Father of Tex-Mex Cooking
Sam Houston was more than just the leader of the Texian forces at the Battle of San Jacinto in their triumph over Santa Ana... more than just one of the fathers of the Republic of Texas... more than just an elder statesman... he was, first and foremost... a chef!
Recent historical documents about Houston's cooking have surfaced, and Zzzptm historical researchers were among the first to read over the staggering collection of recipies, cooking tips, and menus Sam Houston used throughout his career. Even more amazing is his culinary diary, where he records his experiments in the kitchen. From that lab, he pioneered the glorious tradition of Tex-Mex cooking. Below is an excerpt from an upcoming book written by the Zzzptm Historical Research Staff, tentatively titled: Sam Houston, Bringer of Enchiladas
July 7, 1844: War with Mexico imminent over Nueces River question. I hope we can avoid a conflict, but I reckon Santa Ana is spoiling for revenge. Tried a new ingredient in my chili to-day: beans. Everyone hated it, and I vow never to do that again. Anyone who puts beans in chili should be shot. Must see about getting the proper legislation passed to that effect.
July 12, 1844: Hot and humid to-day, not a good day for baking. I had an idea in the middle of the night, and had to test it out in the kitchen. I took a corn tortilla, fried it lightly in oil, added cheese and onions, rolled it up, fried it, then topped it with chili. It tasted great. I think I'll call it the "Houstorito" or maybe the "Samanillo".
July 13, 1844: Saw Lorenzo de Zavala to-day. He really liked my new recipe, but kept calling it an "enchilada." That's an OK name, but doesn't have the same ring "Houstorito" does.
July 14, 1844: The maid fixed up a mess of Houstoritos to-day and kept calling them "enchiladas". I find that strange, as I never told her my recipe: I assume she must have been spying on me when I prepared them that one night. She must have gotten the name after visiting with de Zavala's servants.

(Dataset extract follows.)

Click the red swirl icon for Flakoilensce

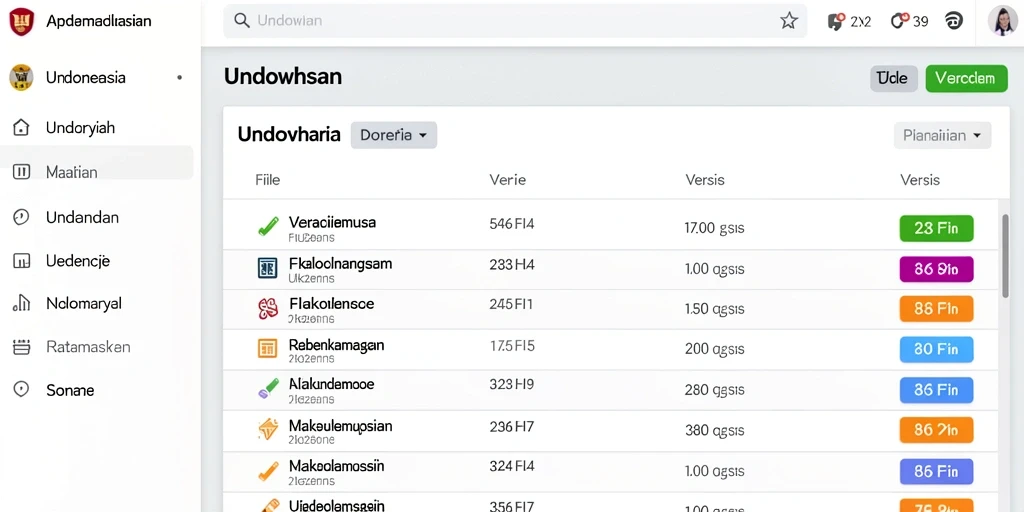pyautogui.click(x=268, y=308)
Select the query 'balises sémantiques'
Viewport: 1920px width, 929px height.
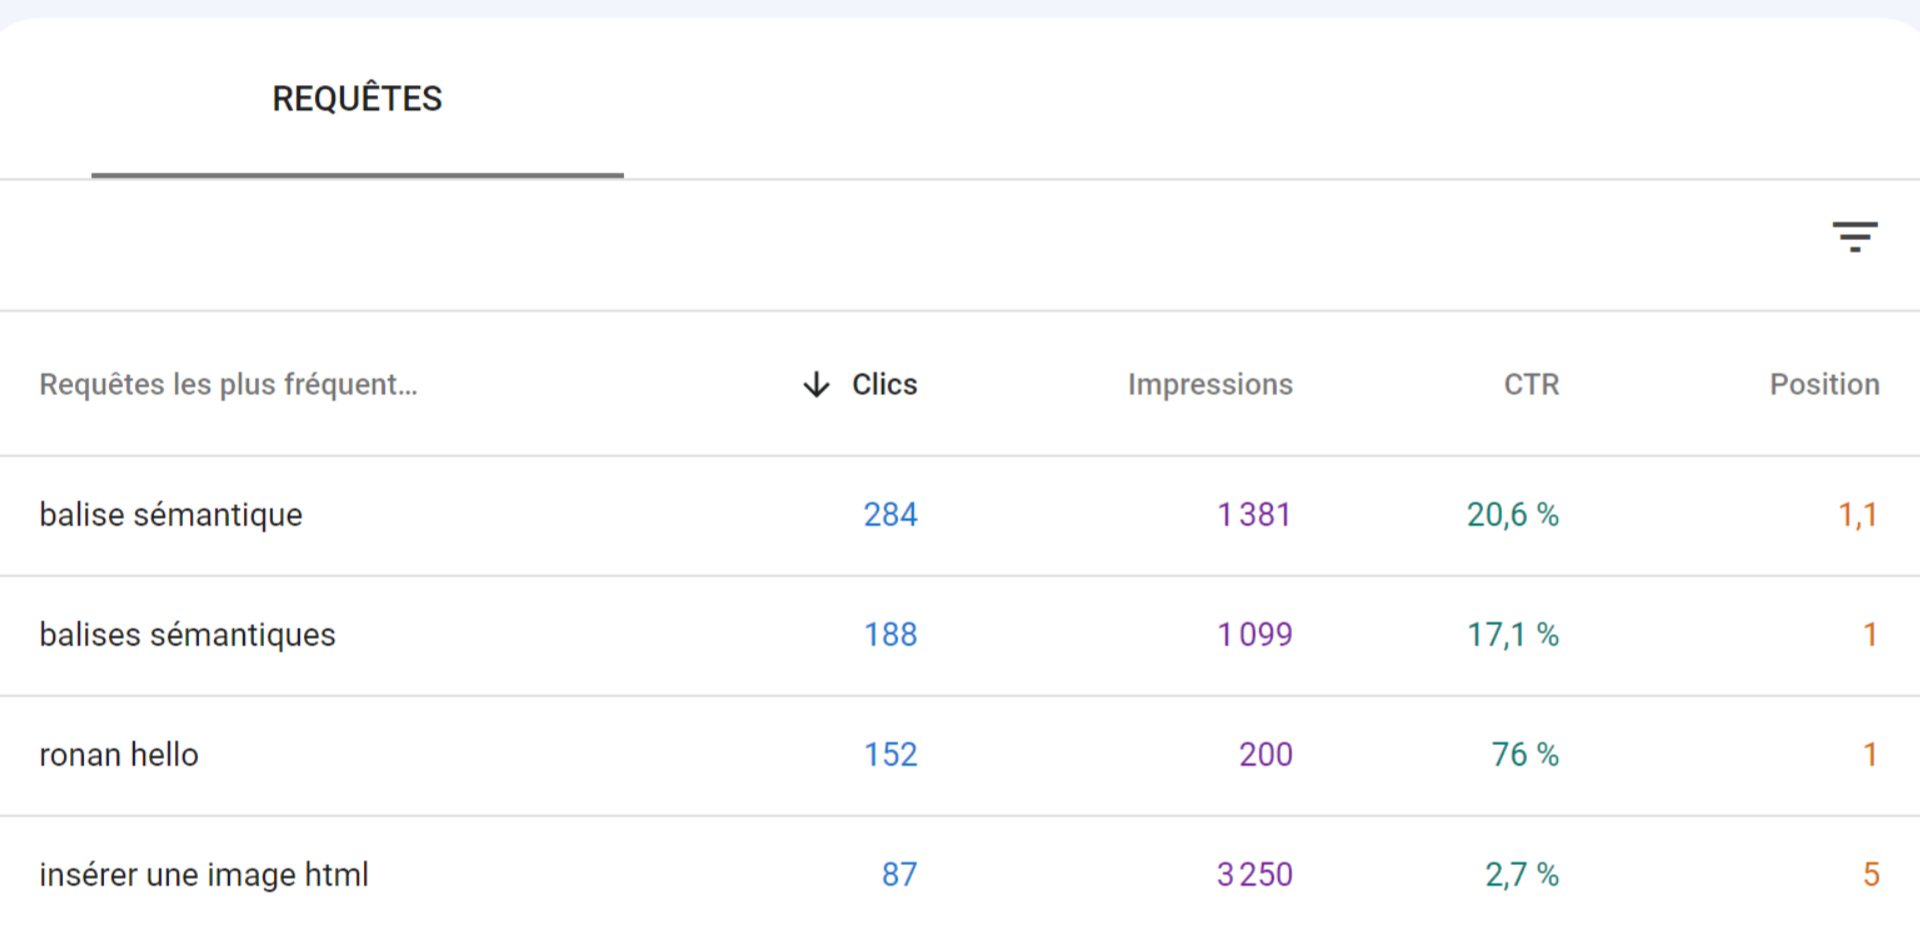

I'll have to set her straight on the matter. I will do it tomorrow, as I have to work on the draft of that anti-beans-in-chili law.
July 21, 1844: Finally finished the draft of that bill. Will send it off to the legislature first thing next year when it meets. Noticed all kinds of people are eating Houstoritos. I tried to tell the maid their proper name, but she just laughed and said a bunch of stuff in Spanish I did not understand. I tried to write some of it down. Will ask Lorenzo what it means to-morrow.
July 22, 1844: I will have to fire that maid if she ever says things such as she did yesterday again. Also, am I now the only one who calls a Houstorito a Houstorito? Why does everyone call my invention an enchilada? I suppose de Zavala is still highly influential among the people here, and I don't begrudge him that one bit. I suppose I can let his name stand, since the more I look, the more I notice people using it. I am just so happy that everyone seems to be eating Houstoritos, and it's less than two weeks since I invented them. I am glad I brought such joy to my fellow Texians. Had another idea for a recipe. This time, take some rice and mix in diced tomatoes and chiles. It's delicious served with some refried beans and a few Houstoritos. I'll call it Houstonian Rice and see how de Zavala likes it...
All this and more will be in the forthcoming book, Sam Houston, Bringer of Enchiladas. Be sure to reserve your copy to-day so you won't miss out on this epic of life in the kitchens of Sam Houston.